Glutamate is an excitatory transmitter, and most connections between neurons are glutamatergic. There is a lot of potential for excitation getting out of control because many glutamate neurons that are interconnected. So if cortical neuron A starts firing excessively then it's neighbors may also, and those neurons then can provide additional excitatory input to neuron A. Luckily, glutamate doesn't normally cause seizures because it also excites GABAergic neurons, which tends to offsets the excitation. But if there is less activation of GABA neurons and/or GABA-A receptors then you start to loose that inhibition, and that can causes seizures.

Psychedelics increase glutamate neurotransmission, but they also increase GABA, so they produce a balanced excitation. That's why psychedelics don't normally produce seizures even though they activate the glutamate system. But it is becoming more apparent that at least some psychedelics, such as 25I-NBOMe, can produce seizures at high doses. There have been a few cases where LSD use precipitated a seizure, and it may be that a kindling-like process was involved in those rare cases. Likewise, in this situation, the GABA system could have been dysregulated by chronic etizolam/barbiturate use, and that may predispose someone to seizures induced by 5-MeO-DALT.
 
Last edited:
Generally seizures can broadly be explained as an imbalance between inhibitory and excitatory systems. The CA3 region in the hippocampus seems to be a particularly likely place for people with epilepsy for seizures to start. It's filled with recurrant connections and thought to make random associations between various stimuli in the creation of episodic memory. These recurrant connections means that through a series of synapses individual neurons can stimulate themselves through positive feedback. Normally if a loop gets out of control inhibitory interneurons become increasingly active and stop the loop. Only when the exctitation gets out of control does a seizure start. It can be a focal one (limited to a specific area), or if the focal seizure expands cause a generalized tonic-clonic seizure. During the tonic phase people generally tense up a lot (excitation dominant), in the clonic phase muscle spasming occurs (this is the inhibitory neurons regaining balance).

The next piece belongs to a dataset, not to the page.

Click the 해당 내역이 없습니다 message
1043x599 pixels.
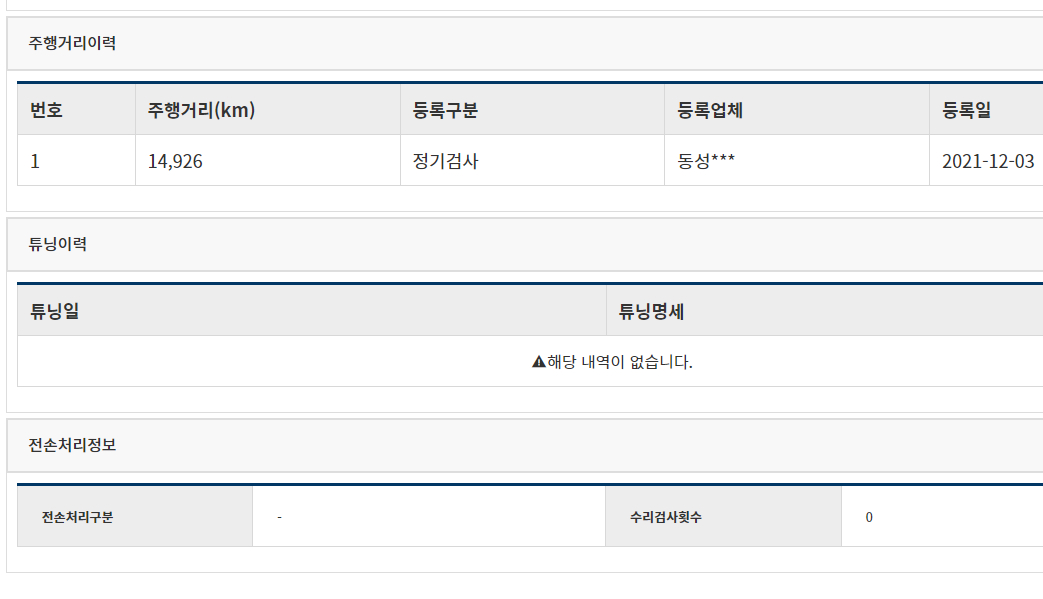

We can probably assume that 5-MeO-DALT like other psychedelics is gonna bind to serotonin receptor subtypes. We can only speculate on which ones though, and it might be a releasing agent for all we know as well... Most of the 5-HTR subtypes tend to facilitate cell excitation though, only a few cause an inhibitory effect.

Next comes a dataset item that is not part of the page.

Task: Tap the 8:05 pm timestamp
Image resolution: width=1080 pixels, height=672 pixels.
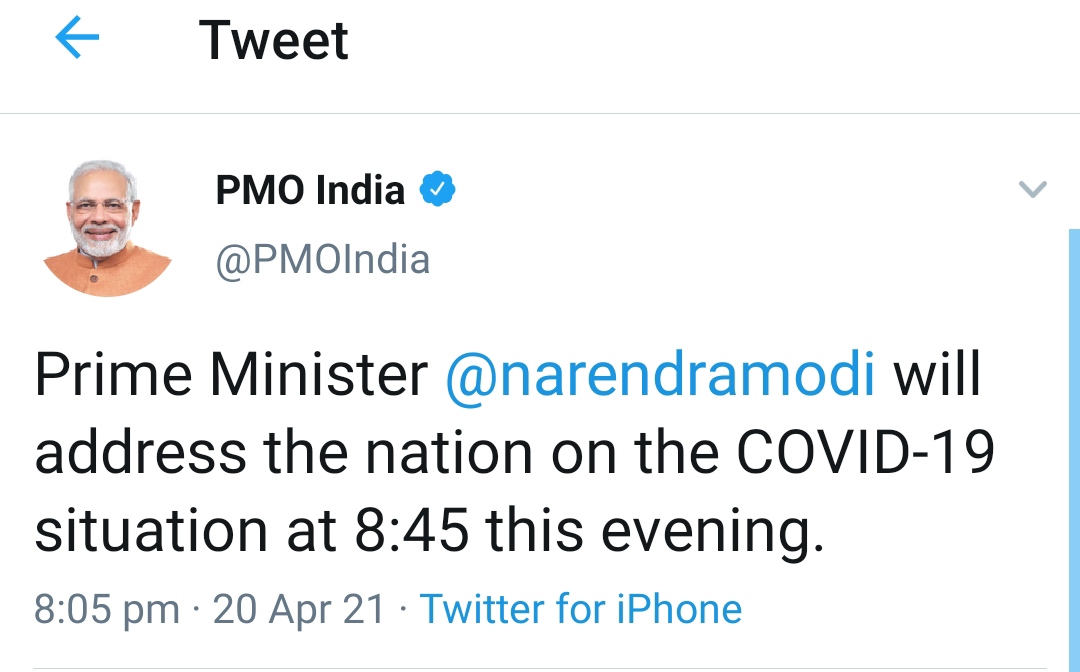Action: coord(107,609)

So,I could see how taking something like 5-MeO-DALT during benzo withdrawal could lead to hyperexcitability and seizures. When benzos are taken chronically they will cause changes in the brain while it re-establishes homeostasis. I'd expect that as long as the usual dose is taken your excitation-inhibition balance would be close to normal and you wouldn't get seizures from something like 5-MeO-DALT.

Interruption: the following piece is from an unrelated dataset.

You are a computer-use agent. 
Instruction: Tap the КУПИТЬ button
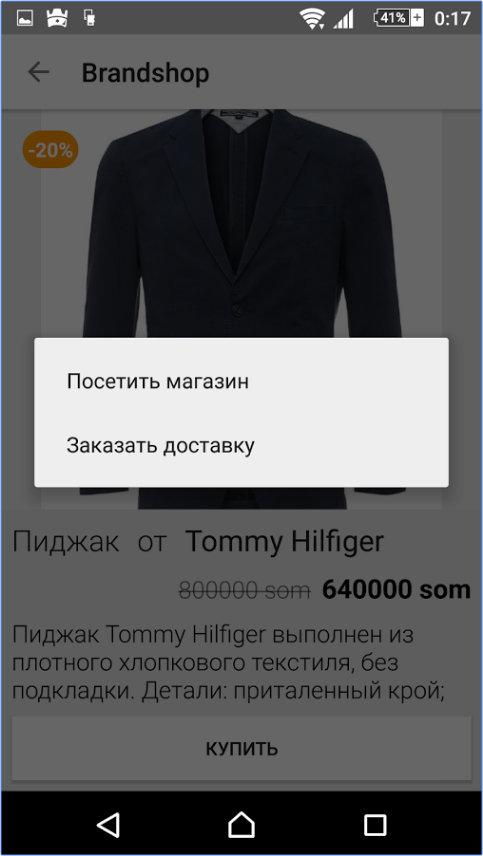click(x=241, y=748)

I suppose the excessive use of downers by the OP might've caused very drastic changes that would amplify the effect of a neurostimulant and lead to a risk of seizures...
 
Just to refine some of my original information on dosages. I originally stated I used 40mg of etizolam a day; i recently came across some documents where I kept records of my buying practices & it appears as if i was actually going through about 125mg of etizolam a day. Wow. I'm surprised i'm still breathing.